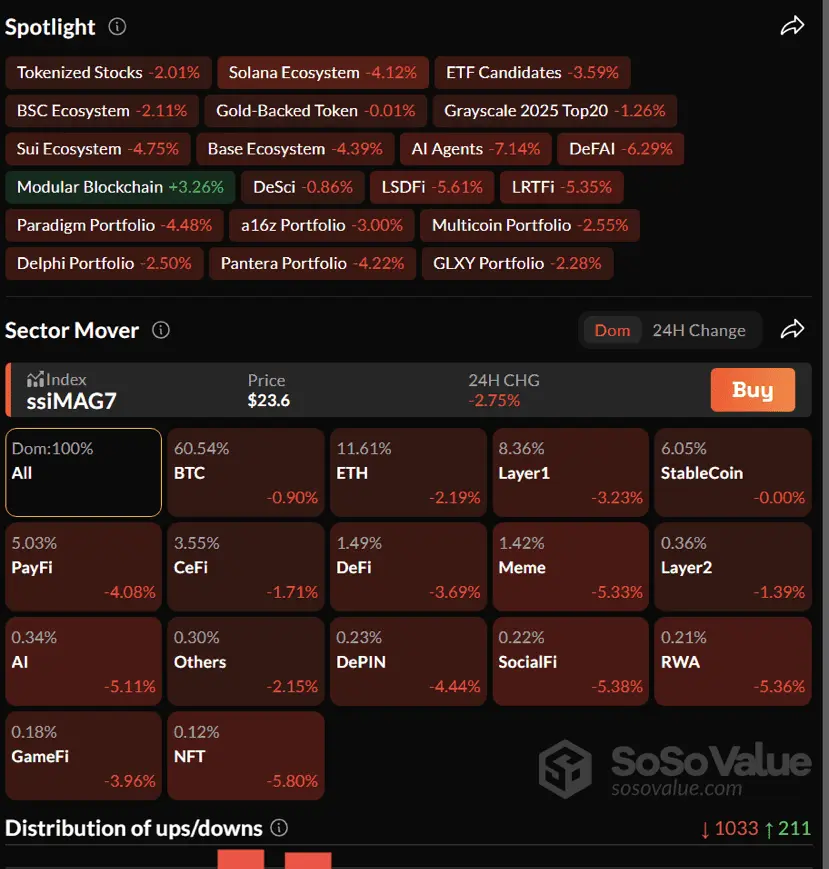The width and height of the screenshot is (829, 869).
Task: Click the Sector Mover info icon
Action: pos(160,330)
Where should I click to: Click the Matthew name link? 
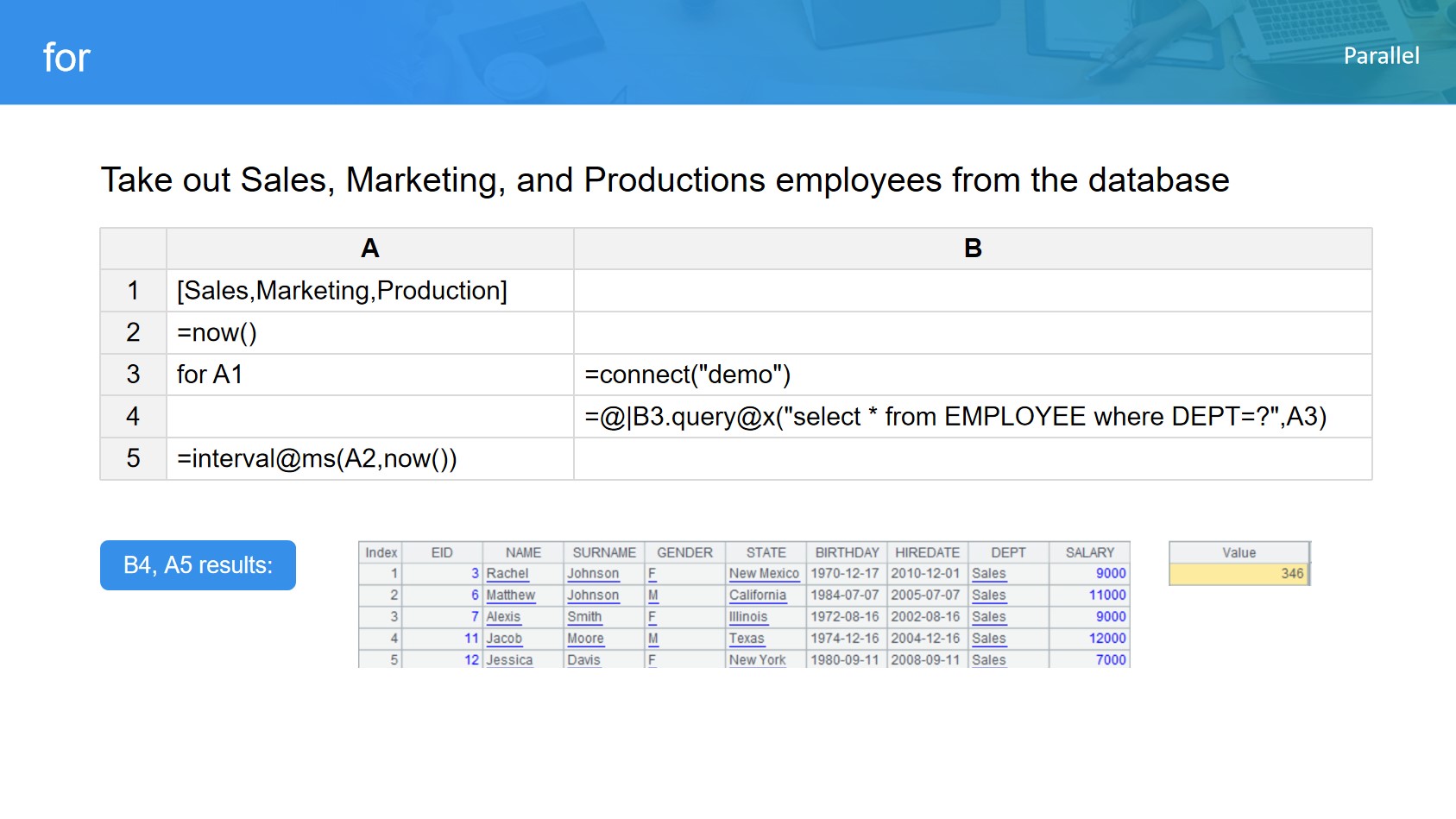coord(510,595)
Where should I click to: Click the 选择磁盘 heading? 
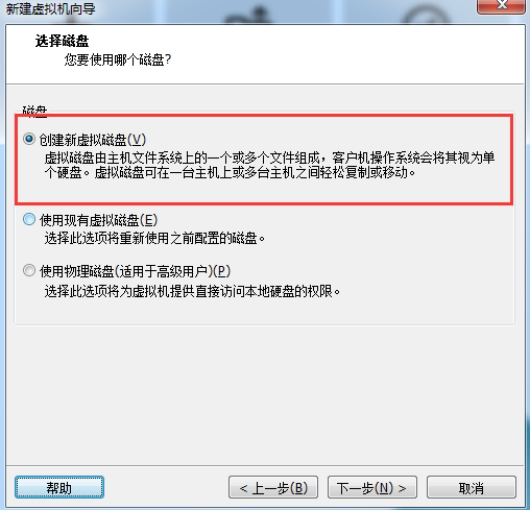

__________

## [EXERCISE DESCRIPTION]
Please return exactly, and only, the lines from the one containing "Where should I click to: Click the Matthew" through the end of the records, with both end lines kept and every picture dropped.

## [ANSWER BELOW]
Where should I click to: Click the Matthew name link? 
coord(510,595)
Where should I click to: Click the 选择磁盘 heading? 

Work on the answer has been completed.